(Beginning of DATASET CONTENT)

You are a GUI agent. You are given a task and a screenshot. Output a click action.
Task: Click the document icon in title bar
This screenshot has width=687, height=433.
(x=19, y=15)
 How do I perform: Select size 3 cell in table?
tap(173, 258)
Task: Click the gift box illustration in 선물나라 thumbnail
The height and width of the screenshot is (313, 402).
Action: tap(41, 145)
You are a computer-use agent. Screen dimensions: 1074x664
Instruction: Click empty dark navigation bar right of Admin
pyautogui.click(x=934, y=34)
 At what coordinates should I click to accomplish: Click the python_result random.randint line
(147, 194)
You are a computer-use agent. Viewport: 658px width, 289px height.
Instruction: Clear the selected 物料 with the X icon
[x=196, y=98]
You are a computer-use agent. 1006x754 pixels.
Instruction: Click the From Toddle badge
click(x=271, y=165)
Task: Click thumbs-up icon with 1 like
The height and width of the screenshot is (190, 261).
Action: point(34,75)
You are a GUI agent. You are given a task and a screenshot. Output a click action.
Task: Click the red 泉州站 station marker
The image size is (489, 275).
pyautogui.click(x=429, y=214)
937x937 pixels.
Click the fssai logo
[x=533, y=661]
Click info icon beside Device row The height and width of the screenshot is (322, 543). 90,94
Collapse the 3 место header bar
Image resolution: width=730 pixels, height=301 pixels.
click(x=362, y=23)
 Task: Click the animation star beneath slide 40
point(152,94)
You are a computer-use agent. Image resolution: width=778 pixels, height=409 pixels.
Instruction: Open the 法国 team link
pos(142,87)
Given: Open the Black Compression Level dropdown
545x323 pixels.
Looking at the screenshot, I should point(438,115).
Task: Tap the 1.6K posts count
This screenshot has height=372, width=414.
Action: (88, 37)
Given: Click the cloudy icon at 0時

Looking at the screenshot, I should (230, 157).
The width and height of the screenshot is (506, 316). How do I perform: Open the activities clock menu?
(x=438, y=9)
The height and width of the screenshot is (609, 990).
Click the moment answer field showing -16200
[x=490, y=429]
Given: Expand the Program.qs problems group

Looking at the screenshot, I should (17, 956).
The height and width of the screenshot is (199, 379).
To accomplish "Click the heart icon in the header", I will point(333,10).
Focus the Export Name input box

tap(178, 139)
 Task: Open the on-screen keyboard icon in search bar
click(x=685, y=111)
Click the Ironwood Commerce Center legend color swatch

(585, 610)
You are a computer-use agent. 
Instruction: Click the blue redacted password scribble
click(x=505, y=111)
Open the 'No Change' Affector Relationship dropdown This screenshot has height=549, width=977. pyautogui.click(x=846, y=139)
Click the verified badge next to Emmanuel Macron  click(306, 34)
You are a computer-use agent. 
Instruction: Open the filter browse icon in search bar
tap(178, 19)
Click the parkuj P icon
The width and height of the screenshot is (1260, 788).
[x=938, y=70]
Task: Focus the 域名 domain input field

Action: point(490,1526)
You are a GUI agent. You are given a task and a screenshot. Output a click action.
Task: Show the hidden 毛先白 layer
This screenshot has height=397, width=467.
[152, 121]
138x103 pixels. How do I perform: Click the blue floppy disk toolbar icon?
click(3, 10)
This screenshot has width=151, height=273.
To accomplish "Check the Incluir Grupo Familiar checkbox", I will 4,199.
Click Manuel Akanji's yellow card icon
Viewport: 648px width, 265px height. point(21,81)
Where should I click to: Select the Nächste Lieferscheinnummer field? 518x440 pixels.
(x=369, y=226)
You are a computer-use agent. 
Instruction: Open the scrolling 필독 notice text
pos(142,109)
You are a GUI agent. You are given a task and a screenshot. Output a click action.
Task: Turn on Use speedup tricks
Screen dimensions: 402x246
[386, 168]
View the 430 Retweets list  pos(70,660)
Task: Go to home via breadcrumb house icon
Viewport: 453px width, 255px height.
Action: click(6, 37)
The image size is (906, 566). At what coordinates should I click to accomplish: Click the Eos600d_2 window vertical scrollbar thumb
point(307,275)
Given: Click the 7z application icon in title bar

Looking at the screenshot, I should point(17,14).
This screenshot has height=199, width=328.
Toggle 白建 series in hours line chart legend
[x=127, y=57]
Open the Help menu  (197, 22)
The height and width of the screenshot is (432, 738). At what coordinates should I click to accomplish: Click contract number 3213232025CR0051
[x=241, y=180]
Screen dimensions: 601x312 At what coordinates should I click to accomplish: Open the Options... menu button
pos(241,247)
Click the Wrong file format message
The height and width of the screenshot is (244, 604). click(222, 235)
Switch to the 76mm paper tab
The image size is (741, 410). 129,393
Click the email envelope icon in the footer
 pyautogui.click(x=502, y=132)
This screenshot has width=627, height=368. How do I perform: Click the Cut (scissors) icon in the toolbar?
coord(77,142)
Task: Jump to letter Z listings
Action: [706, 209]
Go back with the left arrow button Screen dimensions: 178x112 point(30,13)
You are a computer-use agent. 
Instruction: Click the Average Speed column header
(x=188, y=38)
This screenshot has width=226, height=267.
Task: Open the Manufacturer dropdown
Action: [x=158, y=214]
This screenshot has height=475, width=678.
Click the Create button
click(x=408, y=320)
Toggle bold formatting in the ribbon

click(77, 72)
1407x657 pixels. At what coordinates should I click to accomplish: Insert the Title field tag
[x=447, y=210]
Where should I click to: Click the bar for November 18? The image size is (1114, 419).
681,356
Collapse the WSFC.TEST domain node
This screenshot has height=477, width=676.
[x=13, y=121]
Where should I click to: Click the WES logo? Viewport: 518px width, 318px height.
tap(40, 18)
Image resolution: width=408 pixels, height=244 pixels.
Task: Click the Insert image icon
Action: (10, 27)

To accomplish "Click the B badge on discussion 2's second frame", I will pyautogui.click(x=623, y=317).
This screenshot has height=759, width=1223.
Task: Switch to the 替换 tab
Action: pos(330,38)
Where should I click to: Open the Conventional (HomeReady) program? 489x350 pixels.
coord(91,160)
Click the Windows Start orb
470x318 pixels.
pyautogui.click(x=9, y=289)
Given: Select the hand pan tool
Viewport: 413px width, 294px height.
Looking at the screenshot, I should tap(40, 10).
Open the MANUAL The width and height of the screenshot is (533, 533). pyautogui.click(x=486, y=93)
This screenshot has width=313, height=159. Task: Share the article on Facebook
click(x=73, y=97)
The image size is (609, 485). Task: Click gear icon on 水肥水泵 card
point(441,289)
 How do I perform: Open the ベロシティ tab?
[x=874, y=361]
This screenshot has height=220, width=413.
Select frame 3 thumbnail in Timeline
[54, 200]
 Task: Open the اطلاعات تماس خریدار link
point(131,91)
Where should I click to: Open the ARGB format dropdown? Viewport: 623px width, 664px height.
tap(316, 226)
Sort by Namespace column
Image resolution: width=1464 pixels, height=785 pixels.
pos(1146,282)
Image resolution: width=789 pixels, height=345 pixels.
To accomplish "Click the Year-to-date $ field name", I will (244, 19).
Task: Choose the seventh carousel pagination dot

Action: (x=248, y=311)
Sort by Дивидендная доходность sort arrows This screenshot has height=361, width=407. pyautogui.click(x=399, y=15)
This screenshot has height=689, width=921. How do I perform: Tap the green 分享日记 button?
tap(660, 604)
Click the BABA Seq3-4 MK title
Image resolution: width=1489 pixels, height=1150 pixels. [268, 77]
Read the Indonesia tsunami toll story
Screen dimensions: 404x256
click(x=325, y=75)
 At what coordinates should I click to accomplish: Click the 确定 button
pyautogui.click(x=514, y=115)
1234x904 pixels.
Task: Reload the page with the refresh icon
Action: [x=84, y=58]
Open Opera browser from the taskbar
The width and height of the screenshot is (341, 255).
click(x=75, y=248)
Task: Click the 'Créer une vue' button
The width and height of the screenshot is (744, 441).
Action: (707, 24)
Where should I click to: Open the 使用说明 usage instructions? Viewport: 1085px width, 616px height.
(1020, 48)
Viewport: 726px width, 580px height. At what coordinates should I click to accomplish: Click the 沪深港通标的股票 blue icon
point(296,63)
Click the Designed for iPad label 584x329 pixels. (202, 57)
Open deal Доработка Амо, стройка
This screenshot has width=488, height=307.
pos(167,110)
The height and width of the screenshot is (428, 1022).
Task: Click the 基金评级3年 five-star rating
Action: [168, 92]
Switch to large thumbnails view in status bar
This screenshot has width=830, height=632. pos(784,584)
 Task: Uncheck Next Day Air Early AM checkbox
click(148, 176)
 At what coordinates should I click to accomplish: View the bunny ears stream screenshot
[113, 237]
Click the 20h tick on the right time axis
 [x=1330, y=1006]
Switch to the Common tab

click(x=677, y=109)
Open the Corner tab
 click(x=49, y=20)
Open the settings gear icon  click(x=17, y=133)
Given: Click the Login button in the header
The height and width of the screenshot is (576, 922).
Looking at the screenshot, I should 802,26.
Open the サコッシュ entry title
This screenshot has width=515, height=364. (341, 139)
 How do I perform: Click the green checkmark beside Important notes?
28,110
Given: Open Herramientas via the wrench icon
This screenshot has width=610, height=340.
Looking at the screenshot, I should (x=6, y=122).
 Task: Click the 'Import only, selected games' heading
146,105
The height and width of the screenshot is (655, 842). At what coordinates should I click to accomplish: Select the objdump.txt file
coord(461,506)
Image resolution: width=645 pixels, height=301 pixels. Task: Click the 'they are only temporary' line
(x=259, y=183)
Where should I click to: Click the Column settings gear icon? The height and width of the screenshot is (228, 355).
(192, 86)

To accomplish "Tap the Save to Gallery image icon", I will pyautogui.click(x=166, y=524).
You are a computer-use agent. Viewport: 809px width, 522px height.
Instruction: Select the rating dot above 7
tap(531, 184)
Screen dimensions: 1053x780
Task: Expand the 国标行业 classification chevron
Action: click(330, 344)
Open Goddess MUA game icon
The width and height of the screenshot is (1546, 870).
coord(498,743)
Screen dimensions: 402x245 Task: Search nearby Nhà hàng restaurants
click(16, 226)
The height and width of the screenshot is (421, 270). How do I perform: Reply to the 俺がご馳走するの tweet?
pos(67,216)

(End of DATASET CONTENT)

● **EXERCISE PROMPT**
Your answer must be the line that contains "The height and width of the screenshot is (576, 922)." and every line after it to the end of the records, reproduced exactly.

● **RESULT OF THE EXERCISE**
The height and width of the screenshot is (576, 922).
Looking at the screenshot, I should 802,26.
Open the サコッシュ entry title
This screenshot has width=515, height=364. (341, 139)
 How do I perform: Click the green checkmark beside Important notes?
28,110
Given: Open Herramientas via the wrench icon
This screenshot has width=610, height=340.
Looking at the screenshot, I should (x=6, y=122).
 Task: Click the 'Import only, selected games' heading
146,105
The height and width of the screenshot is (655, 842). At what coordinates should I click to accomplish: Select the objdump.txt file
coord(461,506)
Image resolution: width=645 pixels, height=301 pixels. Task: Click the 'they are only temporary' line
(x=259, y=183)
Where should I click to: Click the Column settings gear icon? The height and width of the screenshot is (228, 355).
(192, 86)

To accomplish "Tap the Save to Gallery image icon", I will pyautogui.click(x=166, y=524).
You are a computer-use agent. Viewport: 809px width, 522px height.
Instruction: Select the rating dot above 7
tap(531, 184)
Screen dimensions: 1053x780
Task: Expand the 国标行业 classification chevron
Action: click(330, 344)
Open Goddess MUA game icon
The width and height of the screenshot is (1546, 870).
coord(498,743)
Screen dimensions: 402x245 Task: Search nearby Nhà hàng restaurants
click(16, 226)
The height and width of the screenshot is (421, 270). How do I perform: Reply to the 俺がご馳走するの tweet?
pos(67,216)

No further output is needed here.